##### Data in this exercise #####

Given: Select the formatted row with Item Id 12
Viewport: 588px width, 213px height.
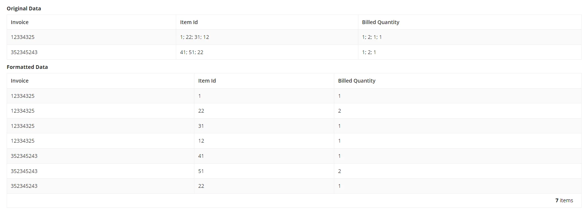Looking at the screenshot, I should point(294,141).
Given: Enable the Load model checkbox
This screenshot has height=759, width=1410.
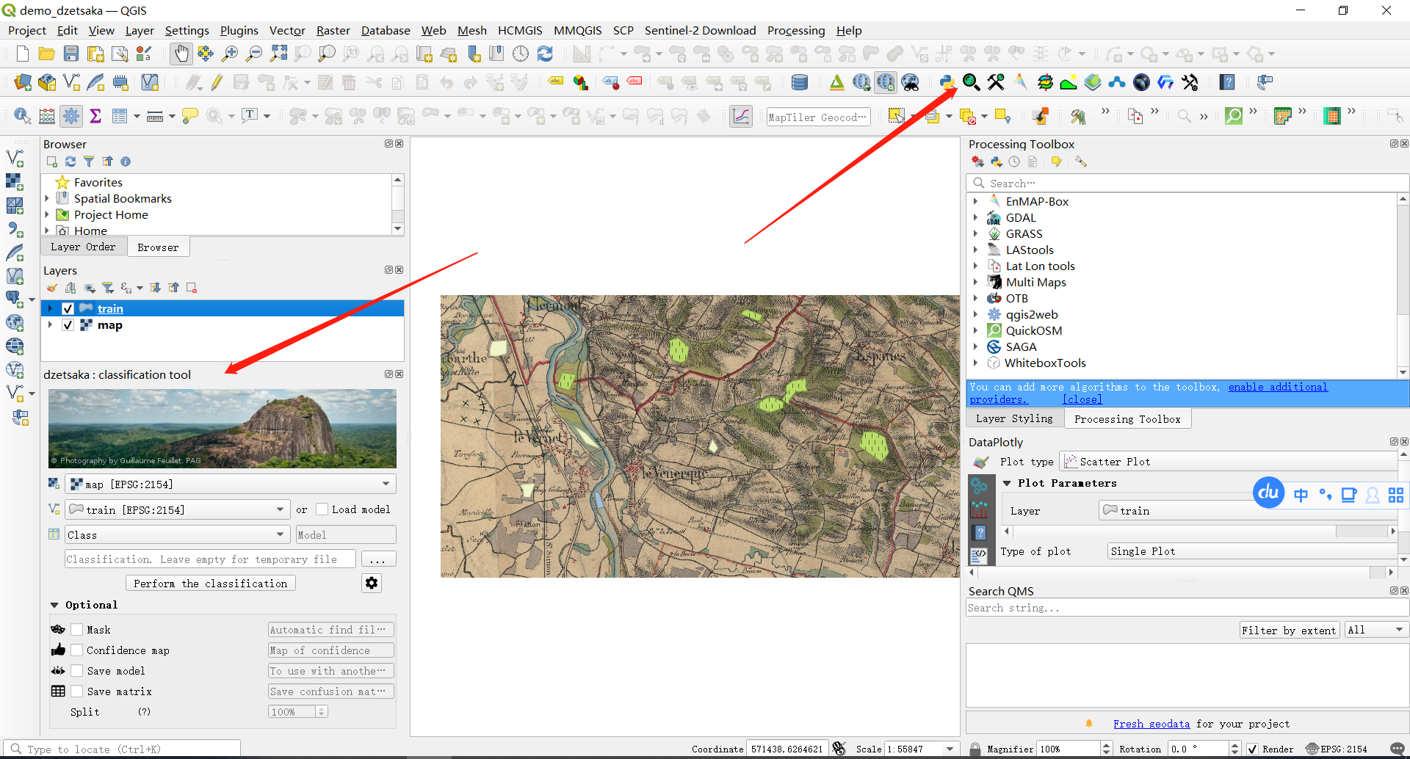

#####

Return each line of the rows above verbatim, omitting the pictures.

Completed exercise.
Given: Select the formatted row with Item Id 12
Viewport: 588px width, 213px height.
Looking at the screenshot, I should point(294,141).
Given: Enable the Load model checkbox
This screenshot has height=759, width=1410.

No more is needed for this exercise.